An interview with sociologist Manjima Bhattacharjya, whose book, ‘Mannequin’, examines the realities of working in India’s fashion industry.
“Historically, feminism and fashion have been pitted against one another,” writes Manjima Bhattacharjya in her book, Mannequin. It’s a dilemma the fashion industry has struggled with for decades – being perceived as flippant, or existing in a vacuum. The Guardian’s Hadley Freeman, who frequently writes about feminism, began her career at the paper’s fashion desk and says the legitimacy of her views is still questioned because of it. “This idea that fashion is fair game for accusations of idiocy has long intrigued me,” she wrote in 2016.
This polarity is something Bhattacharjya personally grappled with. She spent seven years as an activist with Jagori, a Delhi-based feminist group, protesting against the objectification of women’s bodies. She spent the next few on a sociological study of female models in the Indian fashion industry.
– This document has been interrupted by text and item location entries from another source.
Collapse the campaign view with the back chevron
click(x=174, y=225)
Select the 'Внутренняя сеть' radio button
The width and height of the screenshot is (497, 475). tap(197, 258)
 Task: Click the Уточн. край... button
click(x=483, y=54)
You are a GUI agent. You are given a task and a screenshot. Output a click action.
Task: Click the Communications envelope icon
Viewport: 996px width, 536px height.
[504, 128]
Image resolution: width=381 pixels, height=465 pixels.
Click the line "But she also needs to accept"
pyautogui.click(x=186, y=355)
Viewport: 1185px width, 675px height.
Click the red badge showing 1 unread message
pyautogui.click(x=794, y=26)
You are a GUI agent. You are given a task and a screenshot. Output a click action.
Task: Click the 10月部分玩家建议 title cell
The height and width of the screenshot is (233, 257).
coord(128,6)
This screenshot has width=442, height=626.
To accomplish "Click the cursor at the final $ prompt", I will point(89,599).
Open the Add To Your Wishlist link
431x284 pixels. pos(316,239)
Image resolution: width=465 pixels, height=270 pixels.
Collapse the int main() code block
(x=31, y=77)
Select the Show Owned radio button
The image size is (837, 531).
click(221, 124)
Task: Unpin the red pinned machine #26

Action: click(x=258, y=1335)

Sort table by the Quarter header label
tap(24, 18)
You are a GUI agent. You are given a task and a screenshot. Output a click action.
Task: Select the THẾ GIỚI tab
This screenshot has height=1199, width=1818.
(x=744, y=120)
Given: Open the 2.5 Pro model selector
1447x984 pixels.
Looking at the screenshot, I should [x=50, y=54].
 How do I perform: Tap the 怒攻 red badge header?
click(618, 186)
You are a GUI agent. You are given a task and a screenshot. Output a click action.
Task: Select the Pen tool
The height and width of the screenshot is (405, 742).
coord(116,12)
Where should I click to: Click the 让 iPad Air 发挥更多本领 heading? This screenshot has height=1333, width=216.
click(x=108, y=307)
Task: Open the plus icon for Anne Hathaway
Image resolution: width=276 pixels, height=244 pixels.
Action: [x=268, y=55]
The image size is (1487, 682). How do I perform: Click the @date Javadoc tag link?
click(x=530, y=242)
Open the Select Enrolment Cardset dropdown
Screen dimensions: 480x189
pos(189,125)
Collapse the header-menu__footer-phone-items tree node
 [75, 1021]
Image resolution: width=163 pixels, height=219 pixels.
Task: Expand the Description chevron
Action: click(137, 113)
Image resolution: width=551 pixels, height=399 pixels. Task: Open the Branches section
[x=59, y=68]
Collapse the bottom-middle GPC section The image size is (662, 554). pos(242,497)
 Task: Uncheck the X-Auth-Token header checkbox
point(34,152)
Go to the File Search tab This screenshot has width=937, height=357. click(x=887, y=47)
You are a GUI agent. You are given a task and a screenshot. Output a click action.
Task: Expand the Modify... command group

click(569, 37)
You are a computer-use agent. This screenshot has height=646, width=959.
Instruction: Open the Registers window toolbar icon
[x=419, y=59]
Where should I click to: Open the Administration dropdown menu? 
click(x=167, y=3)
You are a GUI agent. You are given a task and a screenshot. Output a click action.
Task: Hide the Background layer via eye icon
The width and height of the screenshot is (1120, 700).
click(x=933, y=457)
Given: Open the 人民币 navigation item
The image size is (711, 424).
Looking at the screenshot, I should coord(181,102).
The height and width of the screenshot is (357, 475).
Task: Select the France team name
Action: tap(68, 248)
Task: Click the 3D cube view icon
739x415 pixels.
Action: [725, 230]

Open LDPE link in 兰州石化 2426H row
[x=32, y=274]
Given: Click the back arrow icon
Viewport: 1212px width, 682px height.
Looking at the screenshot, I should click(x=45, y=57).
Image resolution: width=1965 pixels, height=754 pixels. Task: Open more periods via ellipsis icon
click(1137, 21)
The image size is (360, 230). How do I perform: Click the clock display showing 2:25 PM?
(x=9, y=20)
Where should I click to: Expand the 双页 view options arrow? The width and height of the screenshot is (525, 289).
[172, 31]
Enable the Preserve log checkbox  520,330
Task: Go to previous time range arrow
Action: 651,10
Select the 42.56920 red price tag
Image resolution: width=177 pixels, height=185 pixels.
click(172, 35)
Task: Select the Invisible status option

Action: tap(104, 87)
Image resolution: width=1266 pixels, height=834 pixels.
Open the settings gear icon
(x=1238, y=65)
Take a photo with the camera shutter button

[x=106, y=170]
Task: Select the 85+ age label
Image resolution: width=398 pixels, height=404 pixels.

In 2004, the Mumbai-based researcher was watching a show on a primetime news channel that was debating whether beauty pageants are an exercise in futility. The panel included a women’s rights activist, a pageant organiser and a former pageant winner. While the organiser spoke about models’ empowerment, the model said that she had been faking her life since she was fourteen to put food on the table. It led Bhattacharjya to ask the question: “How much does a beauty queen actually work?”